I think it was Wendell Berry who said birds and we had much in common, because we both eat bugs. Not that WE actually eat bugs, but bugs are our enemies. Cows we do eat, though. Outside my desk window, it’s basically cows and birds.
Cows are quite nimble creatures, though at first glance they’re large, fat, black, and sluggish. They’re cute when they stand there staring at you with their legs crossed, like ballerinas about to take the stage. Cows, a.k.a. meat wagons, from their baby calf days on, spend much time running across meadows, fully developing their quite sturdy legs.
When we first opened the kitchen door to this old farmhouse, a large red bird was throwing himself against the dining room window every five seconds, for hours. Annoyingly charming. And of the birds, cardinals are definitely the ones most in your face. It’s surprising, because they’re the ones wearing the black masks! They sit in the evergreens in front of the house, imitating whatever sounds we make. While at the sawbuck, I was startled to hear the bird loudly imitate the sound of my bow saw.
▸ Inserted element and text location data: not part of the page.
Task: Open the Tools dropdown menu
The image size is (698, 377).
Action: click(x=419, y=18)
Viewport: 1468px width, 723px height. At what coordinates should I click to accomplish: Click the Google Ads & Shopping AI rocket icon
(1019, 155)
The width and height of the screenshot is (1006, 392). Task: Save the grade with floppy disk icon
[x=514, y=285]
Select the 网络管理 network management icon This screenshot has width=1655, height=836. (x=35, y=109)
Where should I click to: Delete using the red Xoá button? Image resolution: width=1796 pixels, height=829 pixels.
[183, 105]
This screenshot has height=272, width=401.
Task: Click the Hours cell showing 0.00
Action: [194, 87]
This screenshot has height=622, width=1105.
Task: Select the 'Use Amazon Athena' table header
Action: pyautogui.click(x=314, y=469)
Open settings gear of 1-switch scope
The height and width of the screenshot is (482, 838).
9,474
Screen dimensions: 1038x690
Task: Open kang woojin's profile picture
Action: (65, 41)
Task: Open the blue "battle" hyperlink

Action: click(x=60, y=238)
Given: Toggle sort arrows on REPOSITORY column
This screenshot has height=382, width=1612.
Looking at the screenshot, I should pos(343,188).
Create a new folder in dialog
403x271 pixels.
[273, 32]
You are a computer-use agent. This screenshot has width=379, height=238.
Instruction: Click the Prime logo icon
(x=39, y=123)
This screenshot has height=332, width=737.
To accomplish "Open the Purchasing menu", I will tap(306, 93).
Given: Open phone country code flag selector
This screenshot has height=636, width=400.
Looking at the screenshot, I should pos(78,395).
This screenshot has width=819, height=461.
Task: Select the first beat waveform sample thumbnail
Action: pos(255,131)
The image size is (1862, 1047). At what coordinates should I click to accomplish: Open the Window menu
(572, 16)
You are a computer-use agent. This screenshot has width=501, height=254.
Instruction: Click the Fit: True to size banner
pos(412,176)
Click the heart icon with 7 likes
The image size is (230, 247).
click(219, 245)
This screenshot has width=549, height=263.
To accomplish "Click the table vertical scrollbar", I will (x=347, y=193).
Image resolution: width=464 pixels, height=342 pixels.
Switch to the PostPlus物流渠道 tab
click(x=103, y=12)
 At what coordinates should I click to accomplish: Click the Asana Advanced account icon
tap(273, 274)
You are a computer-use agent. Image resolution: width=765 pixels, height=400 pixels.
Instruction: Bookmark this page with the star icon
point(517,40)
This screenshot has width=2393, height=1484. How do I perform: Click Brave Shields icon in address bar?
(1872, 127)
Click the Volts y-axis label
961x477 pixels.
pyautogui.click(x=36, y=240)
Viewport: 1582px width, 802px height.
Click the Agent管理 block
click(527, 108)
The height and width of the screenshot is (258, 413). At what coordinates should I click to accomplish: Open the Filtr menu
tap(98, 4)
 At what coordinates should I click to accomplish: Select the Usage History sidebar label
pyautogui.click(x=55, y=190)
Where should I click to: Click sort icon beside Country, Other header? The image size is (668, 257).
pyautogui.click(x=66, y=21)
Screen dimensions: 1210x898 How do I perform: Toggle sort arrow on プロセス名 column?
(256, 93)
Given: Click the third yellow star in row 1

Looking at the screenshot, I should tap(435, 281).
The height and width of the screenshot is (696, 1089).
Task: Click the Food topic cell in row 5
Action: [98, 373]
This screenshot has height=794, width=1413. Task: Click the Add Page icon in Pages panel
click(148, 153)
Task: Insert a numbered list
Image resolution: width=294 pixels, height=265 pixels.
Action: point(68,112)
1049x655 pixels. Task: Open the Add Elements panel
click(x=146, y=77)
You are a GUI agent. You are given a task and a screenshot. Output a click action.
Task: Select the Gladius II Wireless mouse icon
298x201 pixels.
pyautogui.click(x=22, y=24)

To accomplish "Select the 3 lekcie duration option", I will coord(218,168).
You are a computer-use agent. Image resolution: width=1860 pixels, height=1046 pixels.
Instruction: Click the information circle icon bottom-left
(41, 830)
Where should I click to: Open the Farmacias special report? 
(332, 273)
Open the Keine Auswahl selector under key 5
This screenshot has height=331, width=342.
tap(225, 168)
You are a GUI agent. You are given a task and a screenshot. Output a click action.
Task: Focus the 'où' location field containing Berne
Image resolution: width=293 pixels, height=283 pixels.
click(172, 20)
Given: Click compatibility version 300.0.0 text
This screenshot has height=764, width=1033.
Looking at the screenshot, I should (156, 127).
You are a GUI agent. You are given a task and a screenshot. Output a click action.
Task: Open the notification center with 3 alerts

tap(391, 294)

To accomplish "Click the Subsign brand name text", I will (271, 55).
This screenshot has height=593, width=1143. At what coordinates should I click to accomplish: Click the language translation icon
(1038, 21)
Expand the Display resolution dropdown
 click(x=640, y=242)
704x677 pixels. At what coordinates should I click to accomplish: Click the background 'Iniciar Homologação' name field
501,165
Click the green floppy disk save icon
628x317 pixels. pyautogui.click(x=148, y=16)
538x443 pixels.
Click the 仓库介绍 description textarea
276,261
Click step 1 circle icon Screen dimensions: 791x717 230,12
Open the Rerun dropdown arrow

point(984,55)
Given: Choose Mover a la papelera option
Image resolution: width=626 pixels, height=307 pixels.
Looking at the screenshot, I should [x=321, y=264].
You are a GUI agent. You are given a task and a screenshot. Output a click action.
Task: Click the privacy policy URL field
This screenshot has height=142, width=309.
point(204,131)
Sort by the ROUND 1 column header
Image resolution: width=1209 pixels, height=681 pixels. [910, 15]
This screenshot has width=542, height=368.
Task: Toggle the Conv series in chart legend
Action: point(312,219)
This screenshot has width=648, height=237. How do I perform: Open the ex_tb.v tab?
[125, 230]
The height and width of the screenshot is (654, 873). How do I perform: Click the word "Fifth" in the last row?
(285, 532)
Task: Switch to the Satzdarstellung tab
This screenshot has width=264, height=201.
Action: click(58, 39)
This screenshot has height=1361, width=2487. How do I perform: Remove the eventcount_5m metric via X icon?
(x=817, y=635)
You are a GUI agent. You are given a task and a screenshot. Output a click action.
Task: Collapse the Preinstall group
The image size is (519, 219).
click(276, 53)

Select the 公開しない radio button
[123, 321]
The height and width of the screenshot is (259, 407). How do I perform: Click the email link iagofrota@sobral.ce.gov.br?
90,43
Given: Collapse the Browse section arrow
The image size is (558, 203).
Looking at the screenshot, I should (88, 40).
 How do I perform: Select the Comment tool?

We feed birds on the concrete wellhead, and on the ledge right outside my window. The doves come to the wellhead first in the day, then blue jays, woodpeckers, and smaller birds. Grackles come in swarms, and robins come in dozens. The first birds to dare come to the window after the cardinals are the tufted titmice, dapper little dressers, flying in and landing sideways, extremely skittish, but constantly returning, ever on the lookout for human hazards, while snagging seed. The next bunch to come are small birds with brown Davy Crockett caps: flat-footed, afraid a nothing, going about their business, taking their seeds and leaving.